Only the lines from the one bearing "How do I perform: Cancel" through the end of the entries should be output, exactly as they stand, and pictures should be skipped.

Data shown.
==============================

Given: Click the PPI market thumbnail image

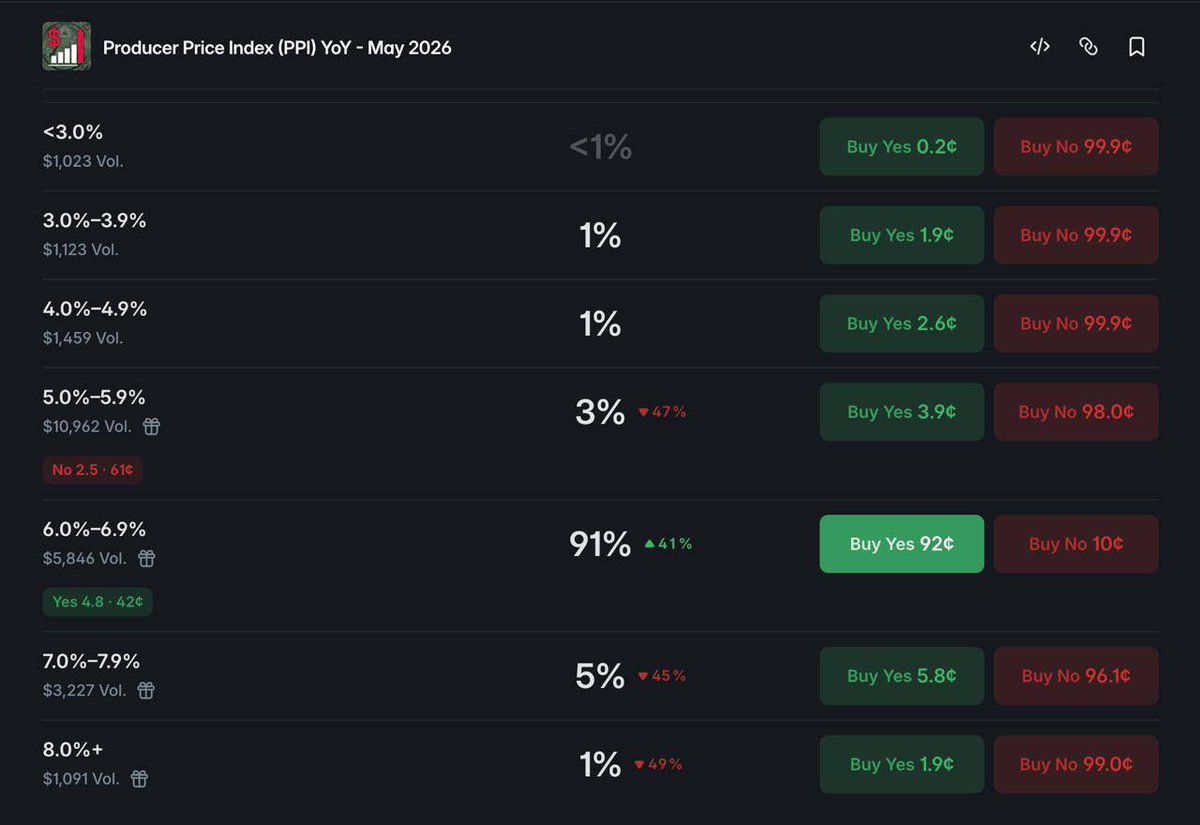Looking at the screenshot, I should (67, 46).
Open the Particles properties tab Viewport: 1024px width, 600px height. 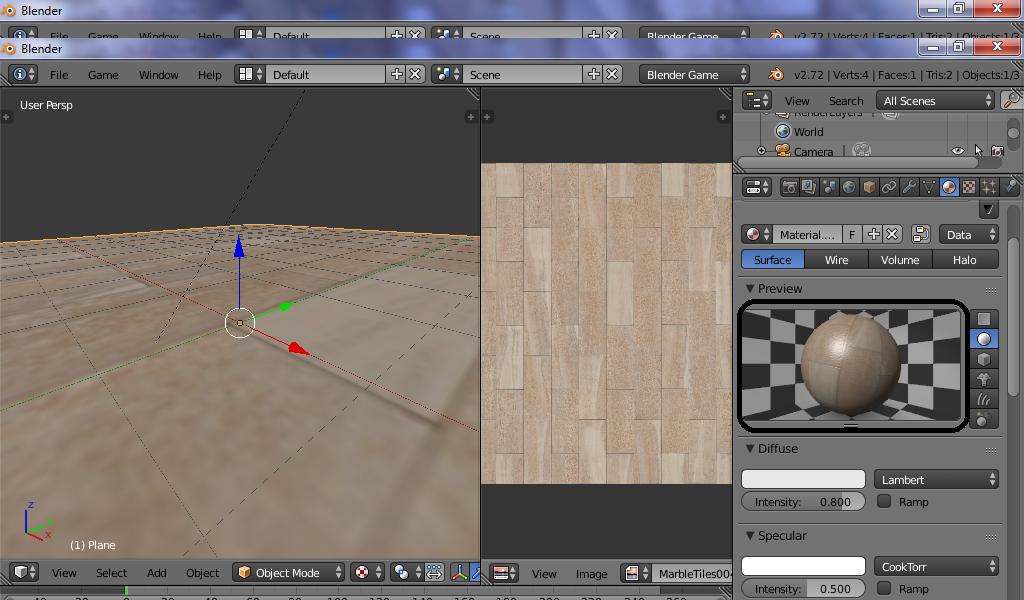[989, 187]
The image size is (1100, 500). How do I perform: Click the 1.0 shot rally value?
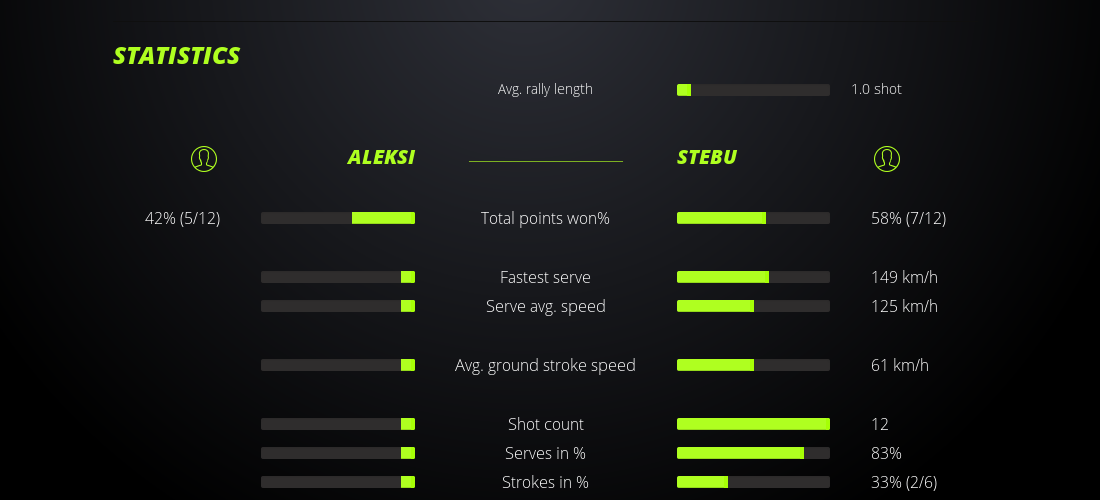point(876,89)
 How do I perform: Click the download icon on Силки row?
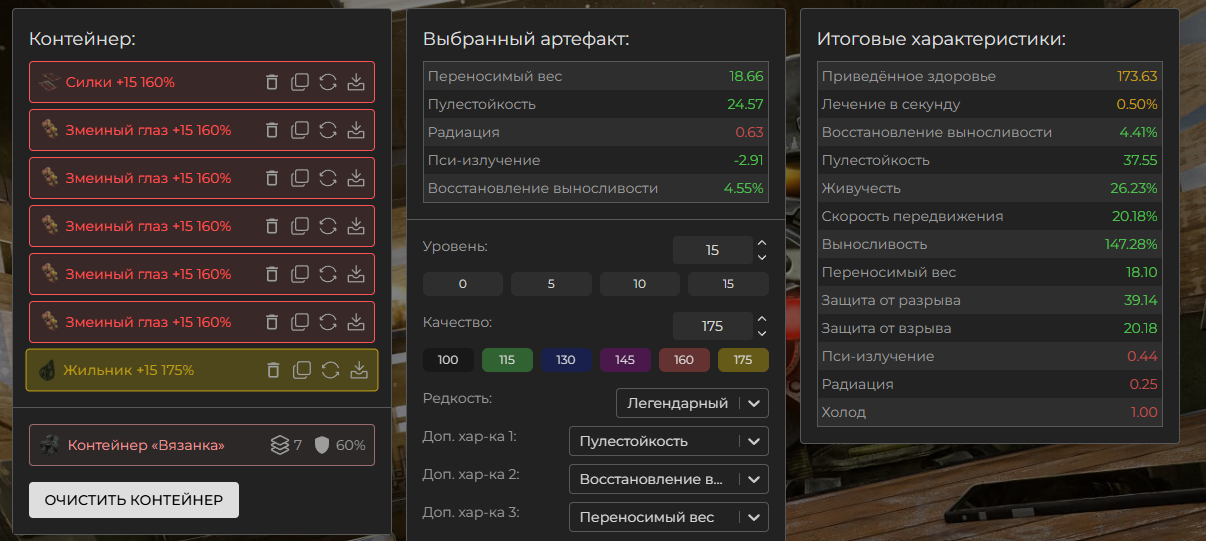point(356,82)
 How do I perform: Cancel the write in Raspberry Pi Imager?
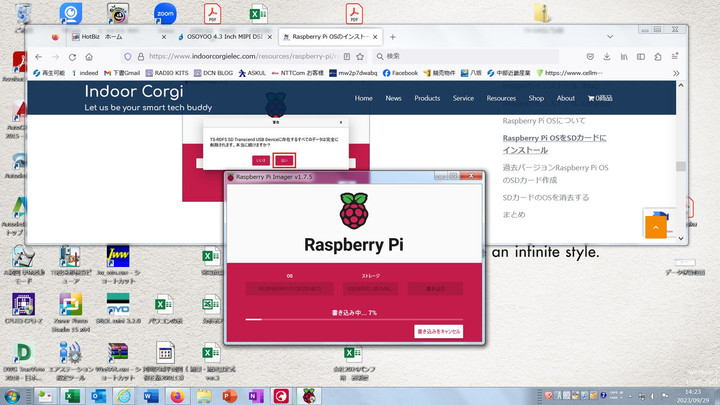pyautogui.click(x=439, y=332)
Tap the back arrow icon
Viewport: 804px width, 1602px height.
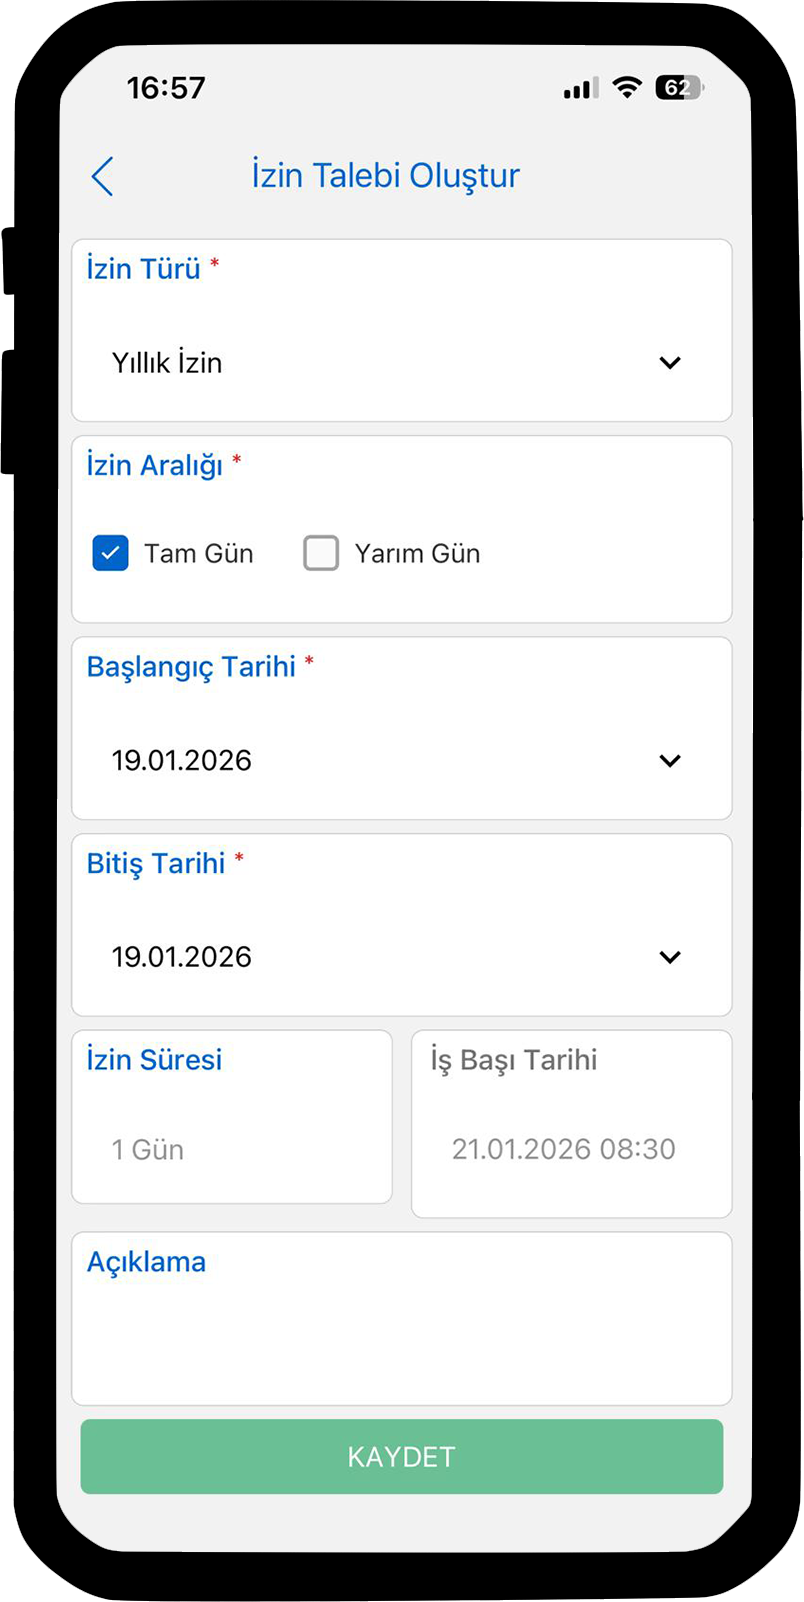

==============================

Written response.
 How do I perform: Cancel the write in Raspberry Pi Imager?
pyautogui.click(x=439, y=332)
Tap the back arrow icon
Viewport: 804px width, 1602px height.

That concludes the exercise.